Una curiosità su questa sigla: racconta la leggenda che a cantarla fosse un giovanissimo Piero Pelù, leader dei Litfiba. In realtà Pelù era fin troppo giovane all'epoca, per avere una voce profonda come quella che conosciamo tutti. Questo però non gli ha impedito di incidere una versione di questa sigla cantata proprio da lui, che però non è mai stata commercializzata.
Beh, anche questa puntata di Un Tuffo nel Passato è terminata.
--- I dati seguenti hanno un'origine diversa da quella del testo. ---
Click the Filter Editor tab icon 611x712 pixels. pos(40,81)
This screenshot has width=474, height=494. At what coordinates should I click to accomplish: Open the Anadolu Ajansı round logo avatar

Vi saluto, e vi lascio alla sigla del mitico Jeeg Robot d'Acciaio!

4 commenti:

Black75 ha detto...

Evvaiiiiii la seconda puntatone dei cartoni giapponippi!!!!!!
Ma qualcuno si è mai chiesto perchè il pilota del Mazinga Z nella serie Goldrake si riduce ad uno sfigatissimo ufo (prima) ed un velivolo volante dal look più figo ma altrettanto quasi inutile (non fosse che lo utilizzano per agganciarlo a Goldrake) dal nome altisonante quale Goldrake2 (dopo) e non utilizza il ben più utile Mazinga Z?
Dite che avrebbe rubato troppo la scena????
Comunque, tanto per legare più facilmente Goldrake agli altri due fratelli robot, basta anche soffermarsi sulle traduzioni non italiane dei nomi:
- Mazinger Z
- Great Mazinger
- Grendizer (da qualche parte perfino Goldorak, ma più insulso di tutti un nostrano doppiaggio del film Mazinga contro Goldrake dove lo si appella come Goldjack!!!)

Driller ha detto...

Si in effetti anche i 3 nomi originali dal suono simile avrebbero potuto aiutarci a capirlo... ma l'italia ci è venuta in soccorso obnubilando anche questa chance... che vuoi farci, è l'italia delle chance perdute... cme Koji Kabuto avrebbe rubato troppa scena a Tetsuya, quindi lo hanno relegato a mera spalla del protagonista... cmq mi son dimenticato di dire che recentemente (tipo nel 2005 o giu di li) era uscito un lungometraggio spin-off di tutte le serie di robottoni, uniti contro un unico nemico... è uno spettacolo da vedere!!! Se non ricordo male si chiama Dynamic Robot Wars, o qualcosa di simile... mo lo cerco e lo linko ;)

kurdt ha detto...

Cioè non mi hai messo VOLTRON! non capisci un cazzo di cartoni se non ti piaceva voltron.

Taaa ta ta taaaaa ta ta taaaaaaaaaaa!

Ta ta ta taaaa ta ta ta!

(Questa è la sigla, per chi non lo avesse capito)

Bastardo!

Ti tolgo il saluto!
Do fuoco al tuo paese!
Vi bombardo!

Driller ha detto...

Ma si, dai fuoco al mio paese, mi rendi solo felice :D
E cmq ero convinto di averlo scritto da qualche parte: Voltron non l'ho messo perchè non l'ho mai seguito, e sia la sigla che il cartone mi stavano antipatici!